The Pacific Crest Trail (PCT) was first officially established in 1968 by the United States Department of Transportation (DOT). Eric Ryback, an eighteen-year-old with a relentless drive to follow unknown routes, set out to trek the entire PCT in one continuous journey from Canada to Mexico. The trail taught Ryback respect for himself, nature, and humanity. His book, The High Adventure of Eric Ryback, sold over three hundred thousand copies, making the first PCT memoir a bestseller.

Despite the success of Ryback's book, the PCT continued to play second fiddle to the AT, its shorter, but more celebrated sister in the East. Today, the PCT Association estimates that over a million people visit the trail every year. Some attribute the sudden increase in the PCT's popularity to the "Wild effect," a reference to Cheryl Strayed's memoir, Wild: From Lost to Found on the PCT.

The Wild effect inspired a new demographic of dilettantes to thruhike the PCT, but the growing number of novice and occasionally uncouth hikers has disenchanted some modern trail enthusiasts. The internet's tentacle reach into hiker culture would astonish the likes of Montgomery and Clarke, as well as fellow twentieth-century conservationists.

Clarke's "untrammeled by man" wilderness ethos also set the course for how the PCT would be built and managed. On this western trail, adventure seekers could experience nature in its rawest form, with the few rugged comforts hikers appreciated on the AT, such as three-sided huts for shelter and frequent trail blazes.

The PCT, a trail in the Sierra Nevada mountains, has evolved over time, with modern hikers becoming more relaxed and open-minded.
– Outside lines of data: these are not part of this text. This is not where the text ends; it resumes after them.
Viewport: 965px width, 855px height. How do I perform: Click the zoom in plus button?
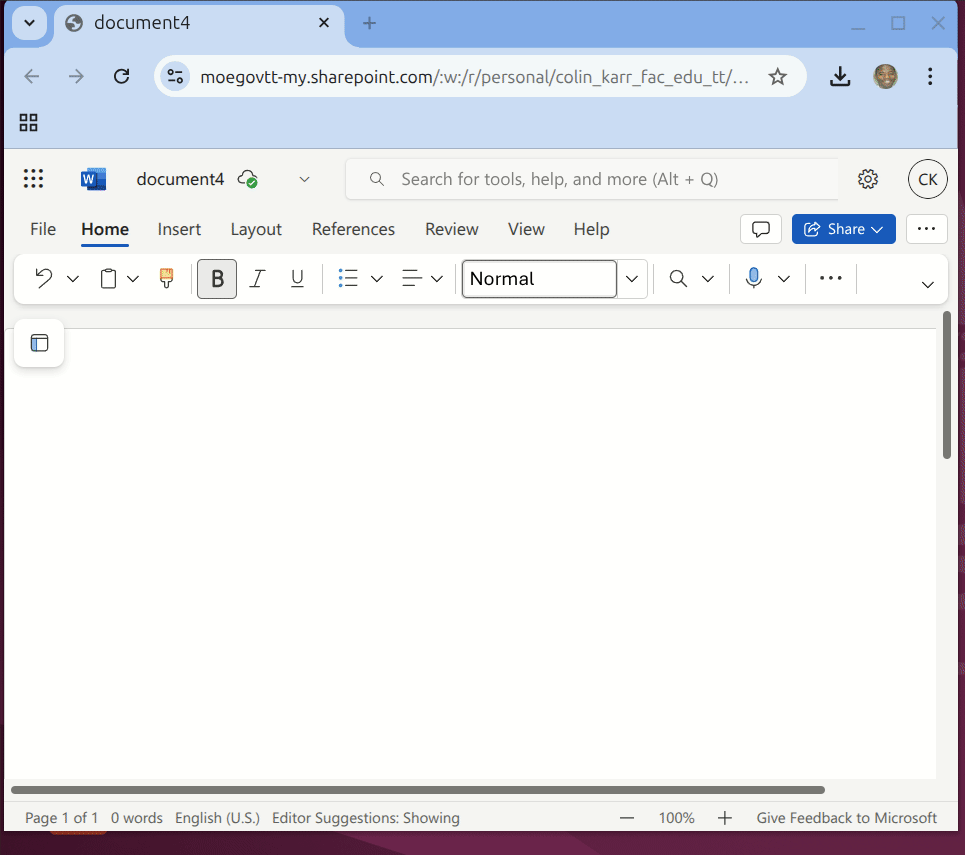(726, 818)
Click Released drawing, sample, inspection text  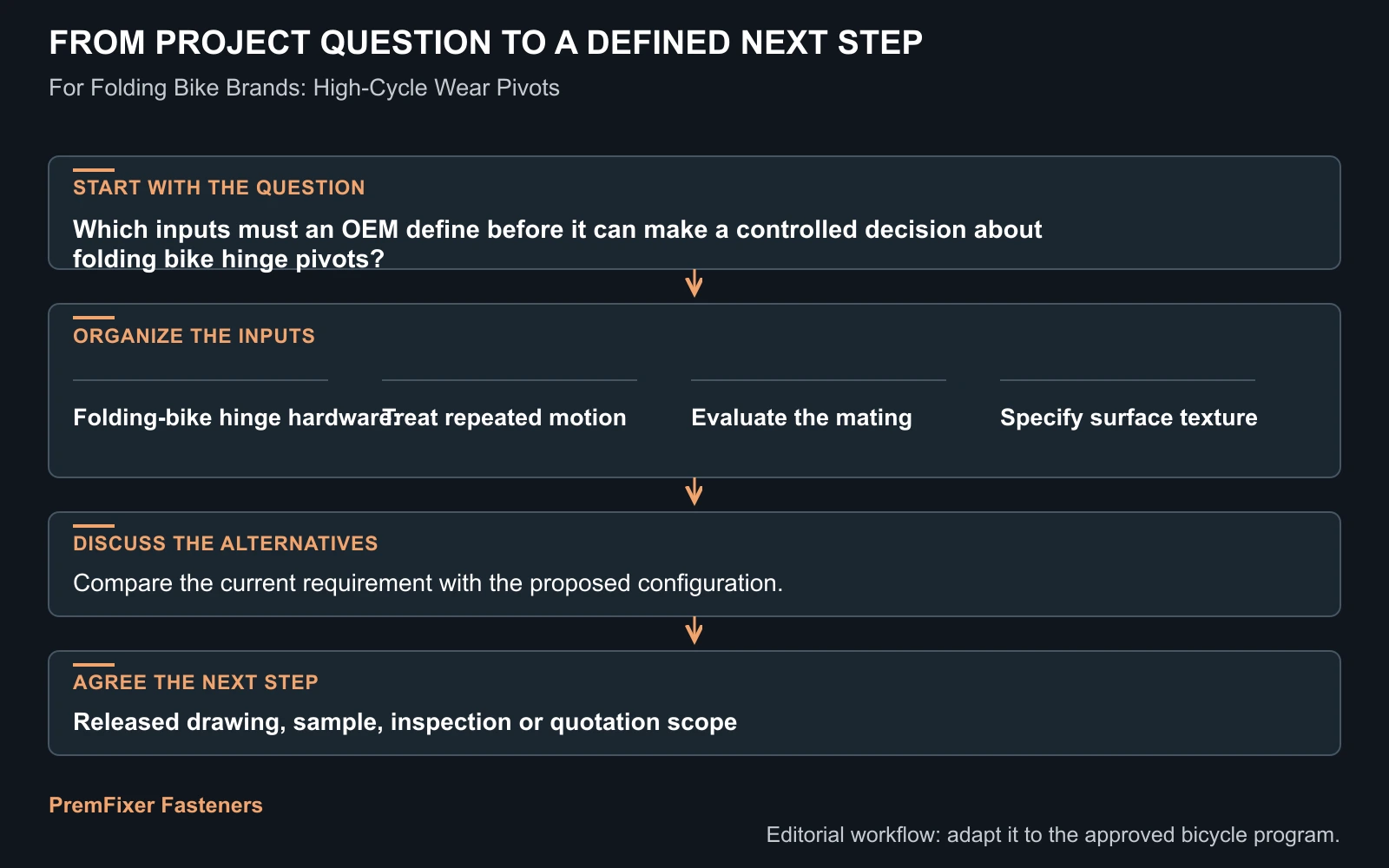pos(405,722)
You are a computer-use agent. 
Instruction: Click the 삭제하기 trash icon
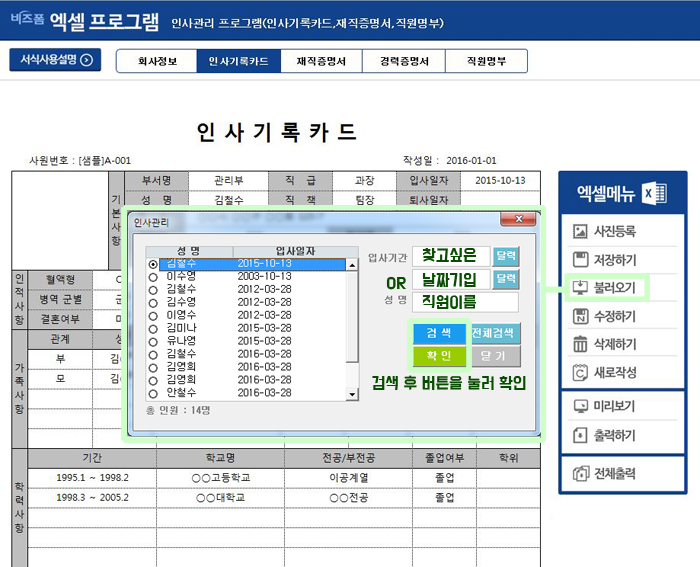point(580,344)
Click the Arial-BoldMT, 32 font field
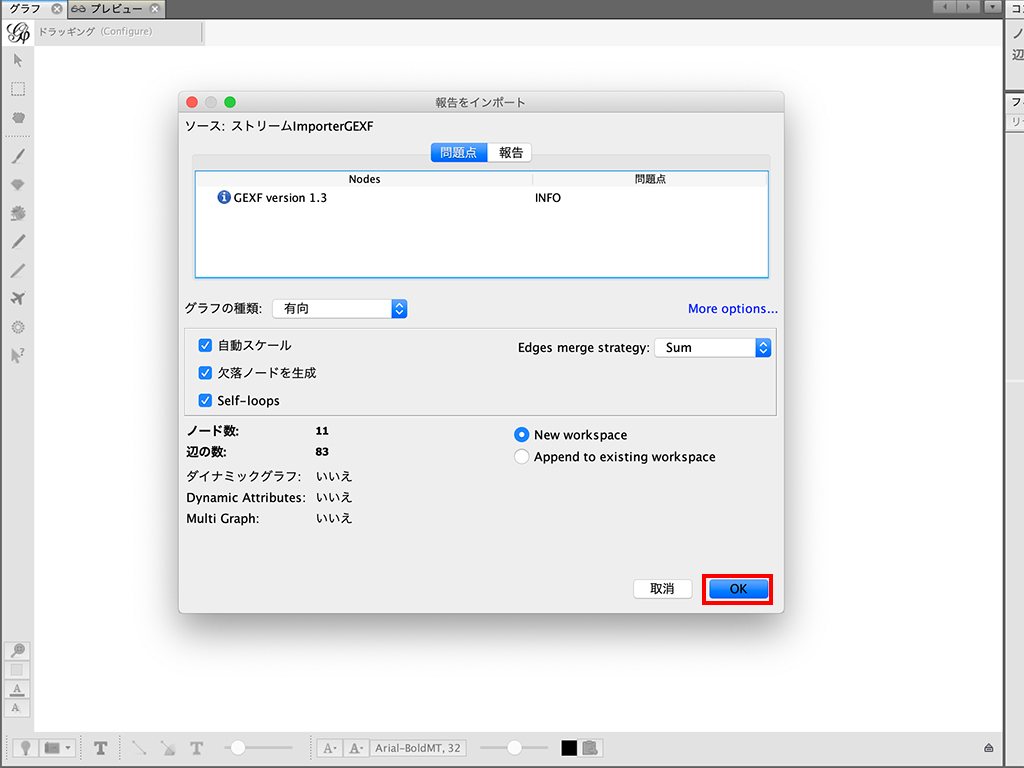 pos(418,748)
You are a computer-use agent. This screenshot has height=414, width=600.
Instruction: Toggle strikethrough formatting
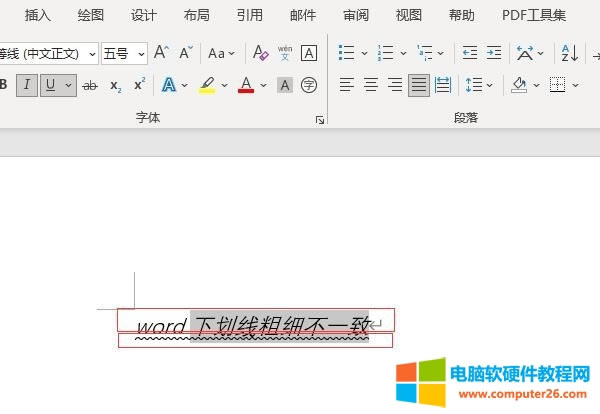pyautogui.click(x=90, y=86)
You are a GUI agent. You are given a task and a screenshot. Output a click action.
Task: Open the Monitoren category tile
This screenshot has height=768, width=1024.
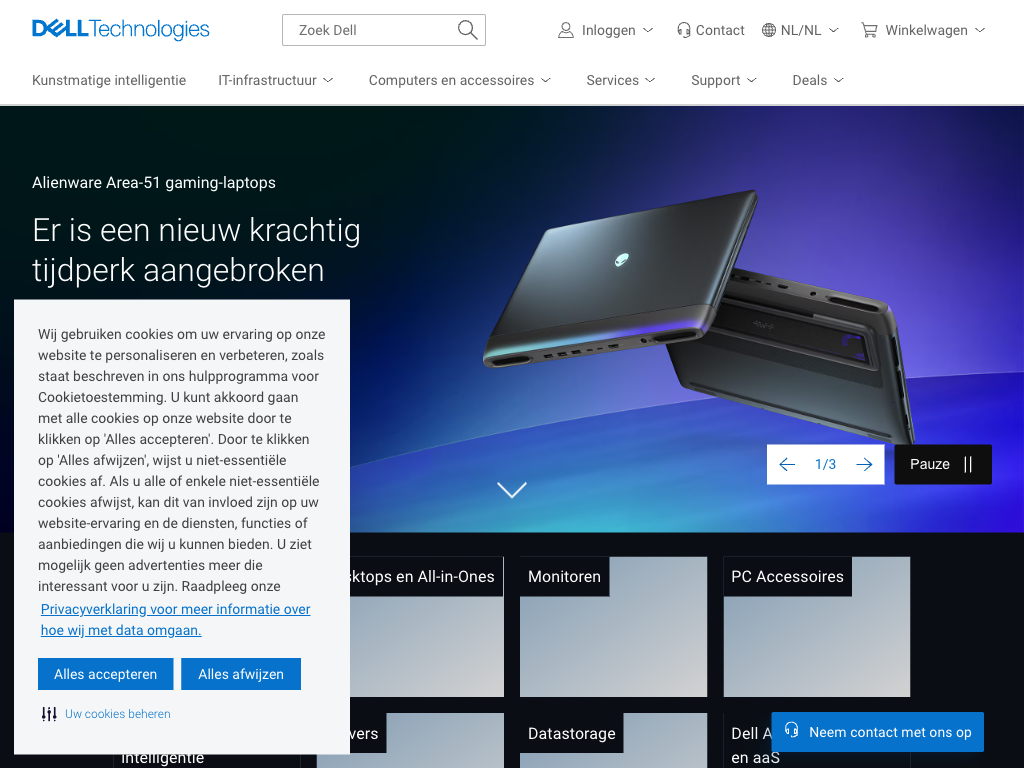[613, 626]
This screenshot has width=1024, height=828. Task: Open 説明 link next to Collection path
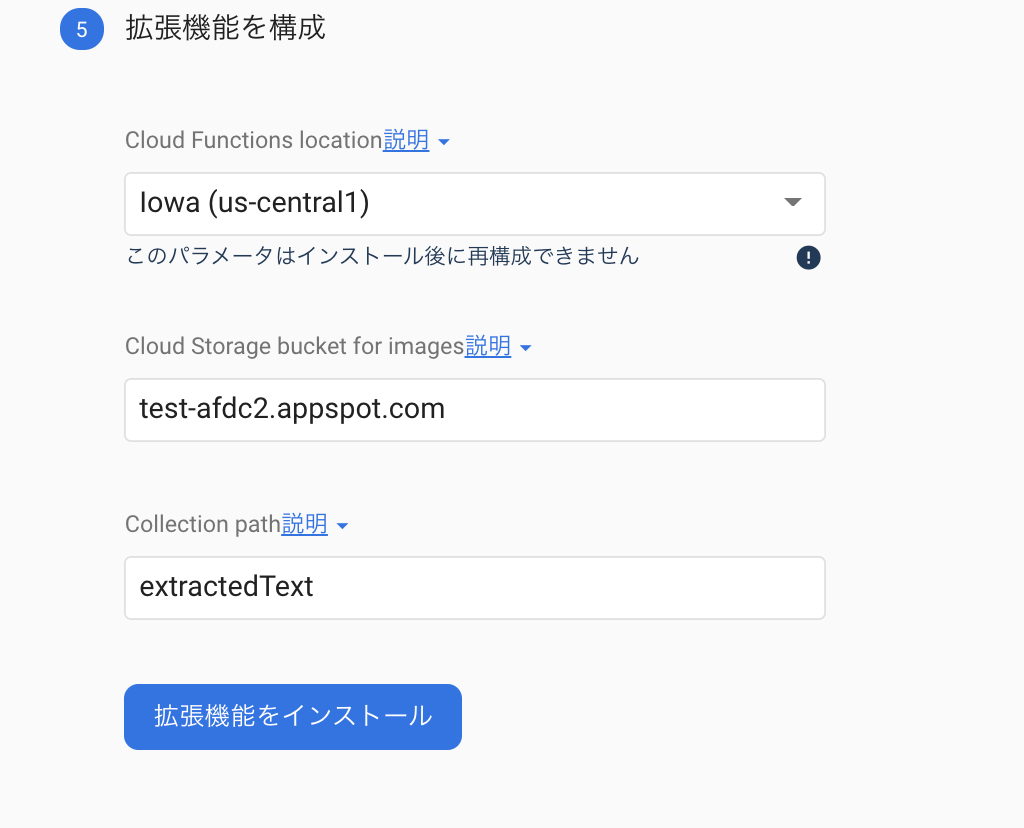[x=304, y=524]
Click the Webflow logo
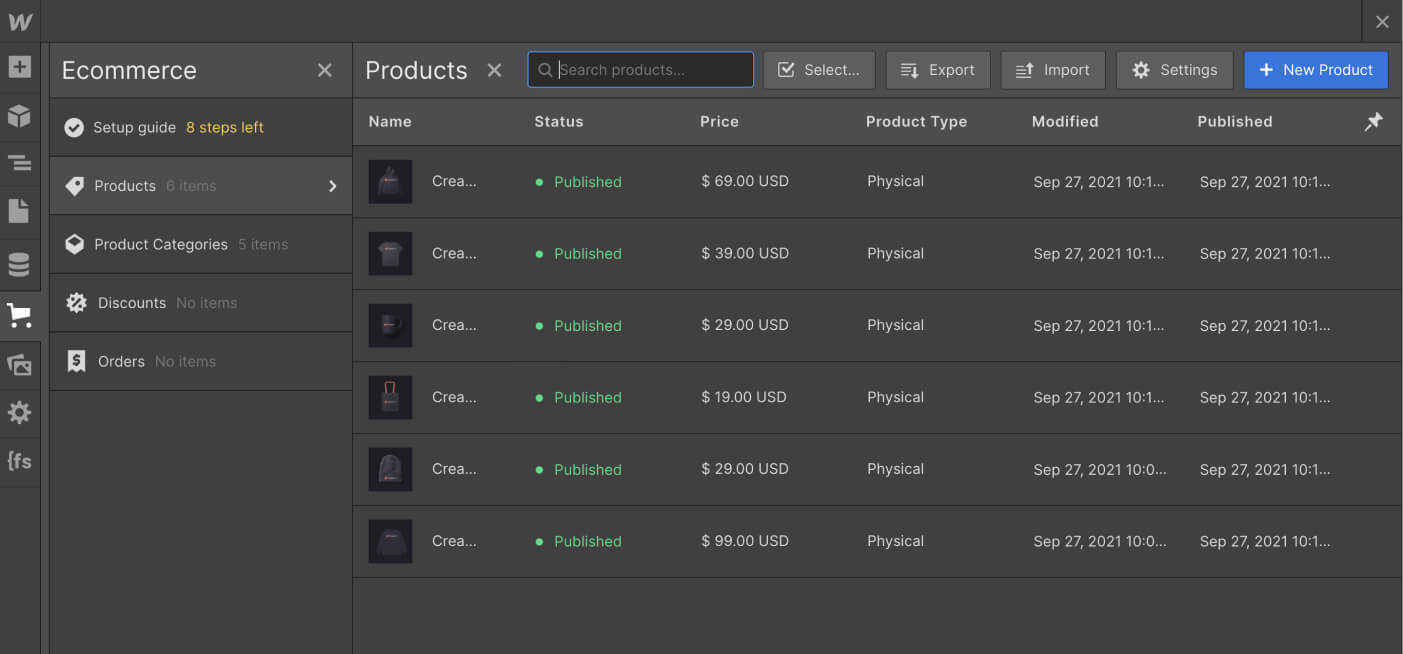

This shift in attitude has put pressure on agencies like the National Park Service (NPS) and the United States Forest Service (USFS) to protect the public while preserving the natural environment. The "mountains without handrails" credo by wilderness managers and the rose-colored glasses many hopeful hikers wear make the trail seem less a test and more a cure.

However, beginner's optimism can only take us so far. Less than 12 percent of wannabe thru-hikers will successfully trek the entire length of the PCT in one go. Even Strayed fell short of this goal, hiking less than half of it. The journey requires sacrifices, including leaving family and friends behind, putting careers on hold, and giving up routine comforts like running water and shelter. Injuries, fatigue, and homesickness also erode dedication to completing the trail.

The first person known to have disappeared while hiking along the PCT corridor was Louise Teagarden, born in 1920. Three decades later, hikers discovered a human skeleton inside a sleeping bag near the PCT, which authorities suspected could belong to Teagarden. The bones showed no signs of trauma, and authorities identified her remains by comparing a known sample of Teagarden's handwriting to notes left behind on papers lying about the campsite.

Over the next fifty-five years, thousands of aspiring thru-hikers would attempt the PCT, with some going missing for hours or days, and one not found for months. However, all of these illfated adventurers were eventually tracked down and their cases were closed.